REPUBLIKA.CO.ID, JAKARTA -- Sebagian orang mungkin merasa kurang bisa berkonsentrasi dan emosi saat lapar namun tidak segera mendapatkan sesuatu untuk dimakan. Hal ini biasa dikaitkan pada balita, tapi sebenarnya bisa dialami segala usia.
Alyssa Ardolino, ahli diet terdaftar dari Reston, Virginia, memaparkan penjelasan ilmiah di balik itu. Koordinator komunikasi nutrisi untuk Dewan Informasi Pangan Internasional AS tersebut mengatakan, tubuh ingin Anda tetap hidup.
Tubuh mungkin tidak tahu bahwa seseorang belum makan siang karena tidak sempat, banyak pekerjaan, harus bekerja lembur, atau dompet yang tertinggal. Tubuh hanya tahu saat ini juga butuh lebih banyak energi.
"Jika karena suatu alasan, Anda kekurangan kalori atau tidak makan secara konsisten, ini berfokus pada bagian utama tubuh yang perlu dipertahankan seperti jantung, otak, dan organ vital tertentu," kata Ardolino.
Secara biokimia, manusia dipengaruhi oleh rasa lapar yang dapat memengaruhi perilaku. Saat tidak makan dalam waktu yang lama, seseorang bisa merasa kesal, lelah, berperilaku impulsif, susah fokus, bahkan kesadaran secara umum menurun.
Sebuah studi dari University of North Carolina di Chapel Hill, yang diterbitkan dalam Emotion edisi Juni 2018, juga mendalami itu. Tim melakukan percobaan guna memeriksa apakah kelaparan secara otomatis membuat semua orang lebih emosional.
Pada percobaan pertama, subjek yang lapar dan tidak lapar melihat serangkaian gambar emosional yang negatif, positif, dan netral. Mengikuti setiap gambar emosional, subjek berbahasa Inggris diperlihatkan huruf atau piktograf Cina.
Subjek kemudian menilai perasaan mereka dan menilai apakah menurut mereka karakter Cina yang baru dilihat menggambarkan sesuatu yang baik, buruk, atau netral. Salah satu penulis studi, Jennifer MacCormack, menjelaskan hasilnya.
Tim menemukan hasil menarik terkait rasa marah saat lapar alias "hangry" (hungry & angry). Pada eksperimen pertama, rasa lapar hanya mendampak penilaian persepsi peserta setelah sebelumnya melihat gambar negatif.

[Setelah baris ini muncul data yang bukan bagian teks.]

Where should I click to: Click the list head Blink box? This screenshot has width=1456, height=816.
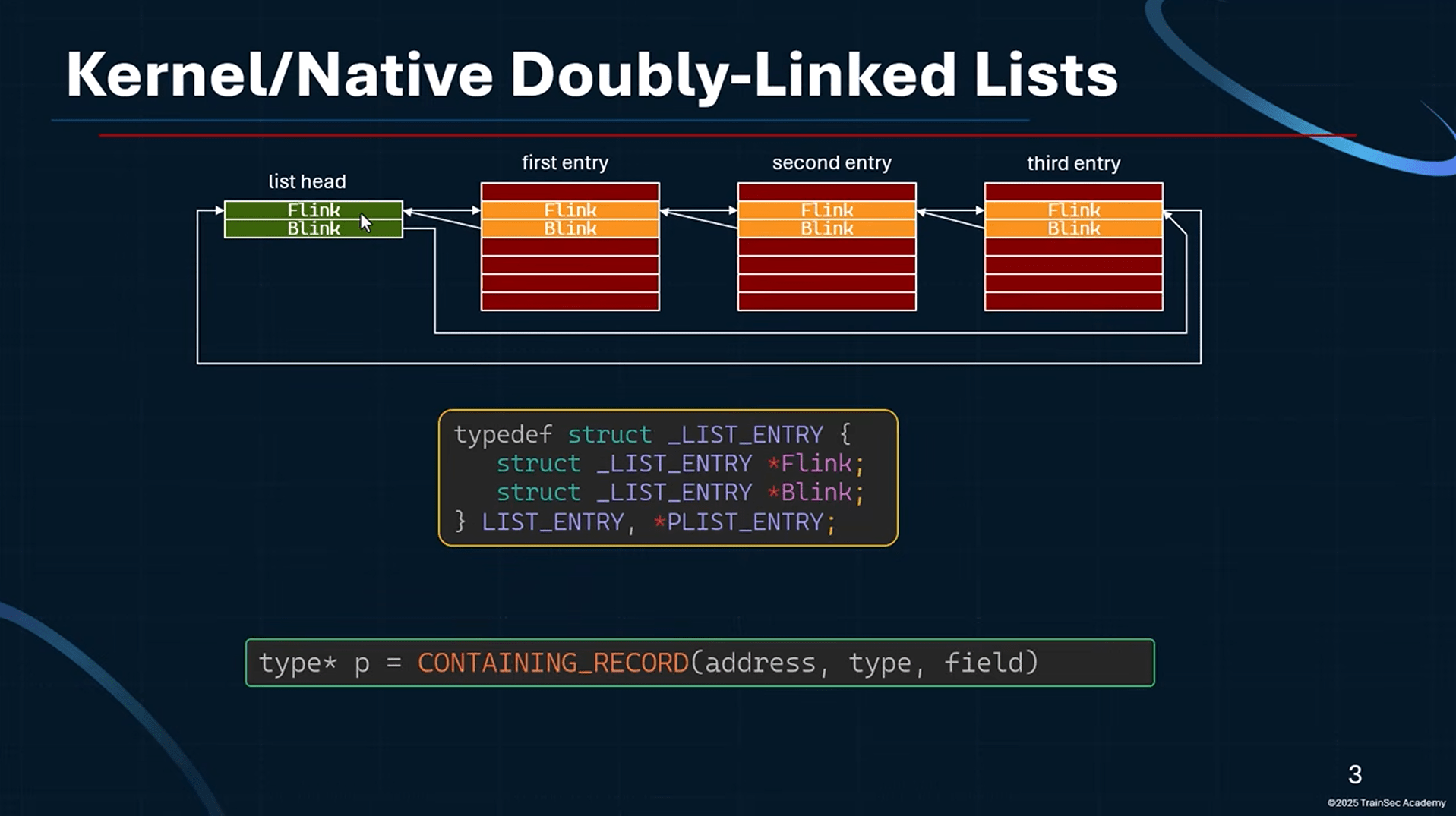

"Ini menunjukkan bahwa jika Anda berada dalam situasi positif atau situasi netral, mungkin rasa lapar hanya sedikit berpengaruh, tetapi tidak akan benar-benar menjadi menonjol atau berpengaruh pada emosi," ujar MacCormack.
Eksperimen lain meminta sebagian subjek berpuasa lima jam atau lebih, dan sebagian lain datang ke lab setelah makan besar. Begitu sampai di lab, mereka diminta untuk menulis cerita tentang emosi, atau cerita tentang aktivitas harian.
Setelah itu, subjek melakukan tugas persepsi visual di mana mereka melihat lingkaran di komputer. Namun, diprogram agar komputer yang digunakan seolah-olah macet dan peserta disalahkan karena dituding menyebabkan kerusakan tersebut.
MacCormack menjelaskan itu semua dimaksudkan menciptakan situasi negatif, di mana sebagian peserta menahan lapar karena diminta berpuasa. Sekali lagi, konteks emosi terbukti penting memengaruhi tingkat emosional peserta.
Meskipun semua orang berada dalam situasi negatif, seseorang yang lapar tidak secara otomatis meledak marah. MacCormack menyampaikan, hanya orang-orang lapar yang sebelumnya tidak memikirkan emosi yang memperlihatkan kemarahan.
Penemuan tersebut menunjukkan bahwa orang-orang lapar yang memperhatikan atau menyadari perasaannya dapat mengurangi kemungkinan emosi ketika lapar. MacCormack mencatat hal itu sebagai kesadaran emosional yang bergantung pada kepribadian.
"Beberapa orang lebih terhubung dengan perasaan mereka daripada yang lain. Namun, menjadi sadar diri atau penuh perhatian, juga dapat dipelajari sampai taraf tertentu," ucapnya, dikutip dari laman Healthline, Ahad (23/5).